**STORED DATA**:
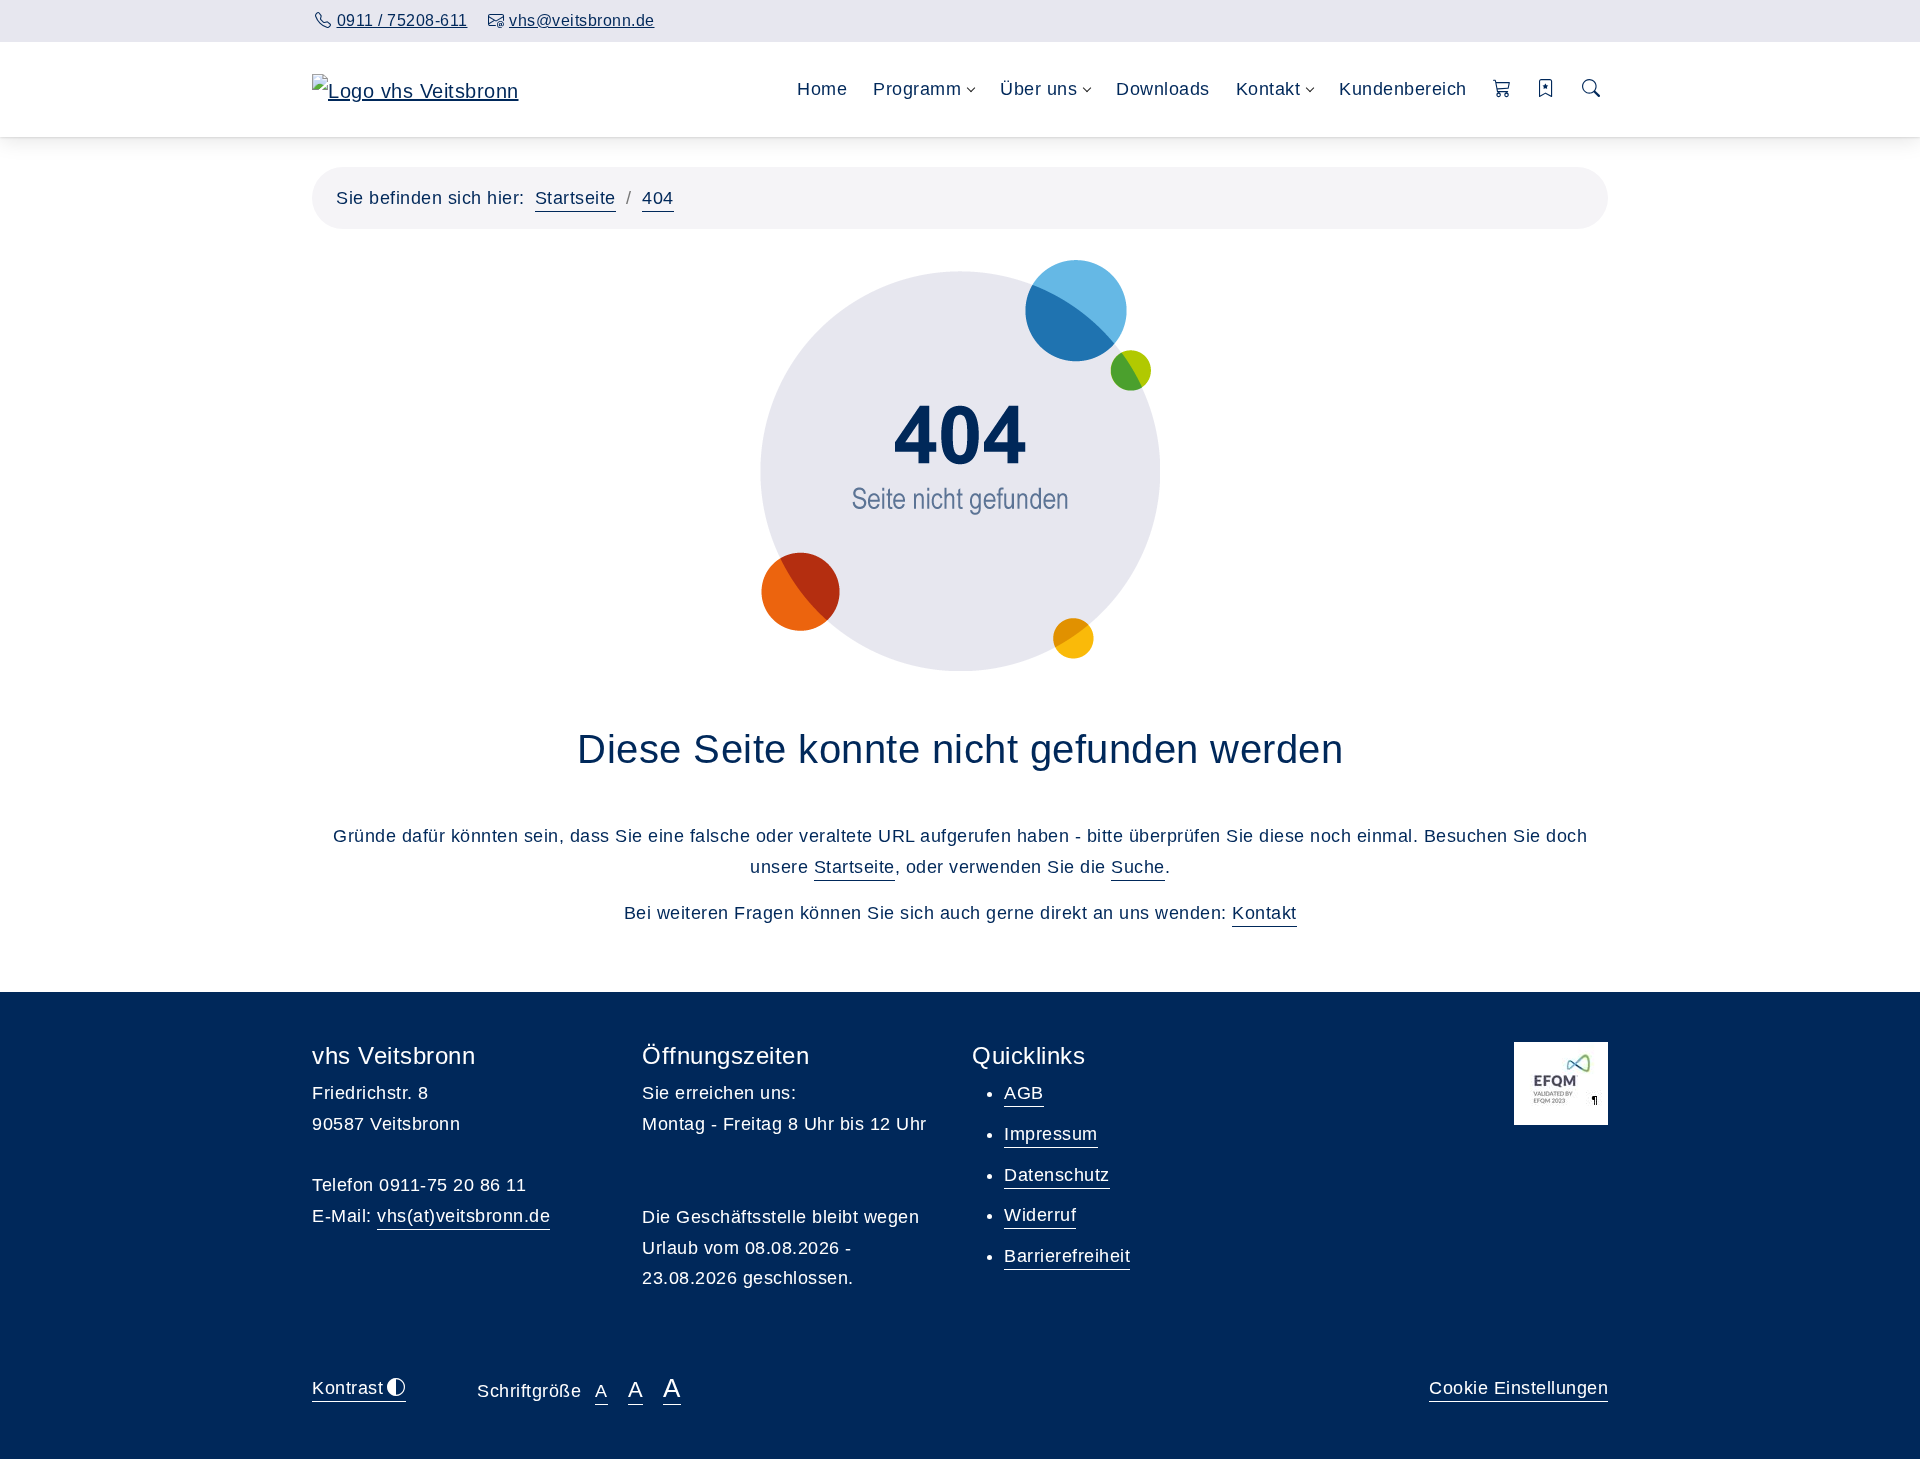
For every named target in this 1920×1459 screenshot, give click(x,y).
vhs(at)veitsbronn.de (463, 1216)
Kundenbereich (1403, 89)
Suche (1138, 867)
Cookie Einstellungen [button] (1518, 1388)
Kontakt (1264, 913)
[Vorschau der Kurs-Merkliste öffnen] (1546, 89)
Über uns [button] (1038, 89)
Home (822, 89)
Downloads (1163, 89)
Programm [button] (917, 89)
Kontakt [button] (1268, 89)
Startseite (575, 198)
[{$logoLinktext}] (415, 89)
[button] (1502, 89)
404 (658, 198)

**ACTIVITY**: Whenever a line in the records contains the word "button", copy that line.

**FINISHED TASK**:
Cookie Einstellungen [button] (1518, 1388)
Über uns [button] (1038, 89)
Programm [button] (917, 89)
Kontakt [button] (1268, 89)
[button] (1502, 89)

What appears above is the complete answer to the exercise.